Stored records:

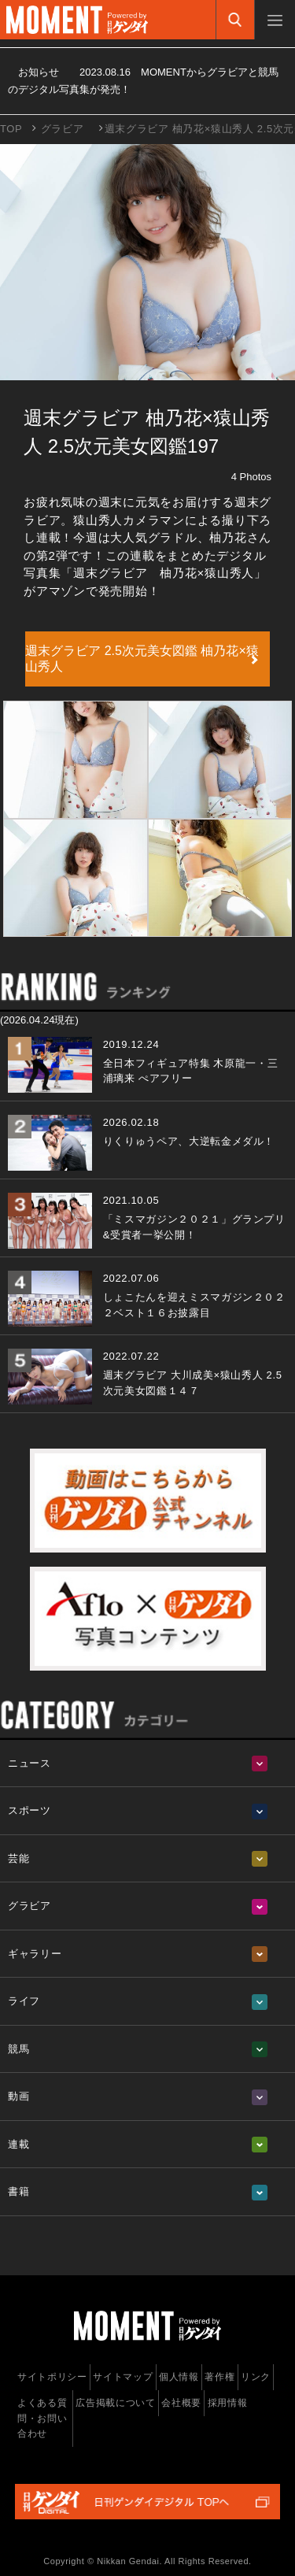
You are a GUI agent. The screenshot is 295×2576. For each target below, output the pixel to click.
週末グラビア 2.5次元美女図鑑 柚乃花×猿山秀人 (141, 658)
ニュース (29, 1763)
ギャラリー (34, 1954)
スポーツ (29, 1810)
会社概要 (181, 2402)
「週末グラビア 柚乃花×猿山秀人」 (164, 572)
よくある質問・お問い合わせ (42, 2418)
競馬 (18, 2049)
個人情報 (179, 2376)
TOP (11, 129)
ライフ (24, 2001)
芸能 (18, 1858)
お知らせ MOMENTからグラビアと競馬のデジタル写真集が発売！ (143, 80)
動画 (18, 2096)
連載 (18, 2144)
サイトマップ (123, 2376)
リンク (256, 2376)
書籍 (18, 2191)
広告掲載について (115, 2402)
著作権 (219, 2376)
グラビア (62, 129)
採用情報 (228, 2402)
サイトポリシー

TASK STATEMENT
Rescale the entries above by writing out every line again, requests included, with each coordinate in the answers multiplied by 1.75 and rounded to a whole number, halves rounded up. Keep the numbers in the requests unchanged, and leave the pictures out.

FINAL RESULT
You are a GUI agent. The screenshot is 295×2576. For each target below, output the pixel to click.
週末グラビア 2.5次元美女図鑑 柚乃花×猿山秀人 (247, 1152)
ニュース (51, 3085)
ギャラリー (60, 3420)
スポーツ (51, 3168)
会社概要 (317, 4204)
「週末グラビア 柚乃花×猿山秀人」 (287, 1001)
よくある質問・お問い合わせ (74, 4232)
競馬 (32, 3586)
個人情報 (313, 4158)
TOP (19, 226)
ライフ (42, 3502)
芸能 (32, 3252)
お知らせ MOMENTからグラビアと競馬のデジタル写真集が発売！ (250, 140)
動画 (32, 3668)
連載 (32, 3752)
サイトマップ (215, 4158)
リンク (448, 4158)
書籍 (32, 3834)
広告掲載について (201, 4204)
著作権 (383, 4158)
グラビア (109, 226)
採用情報 (399, 4204)
サイトポリシー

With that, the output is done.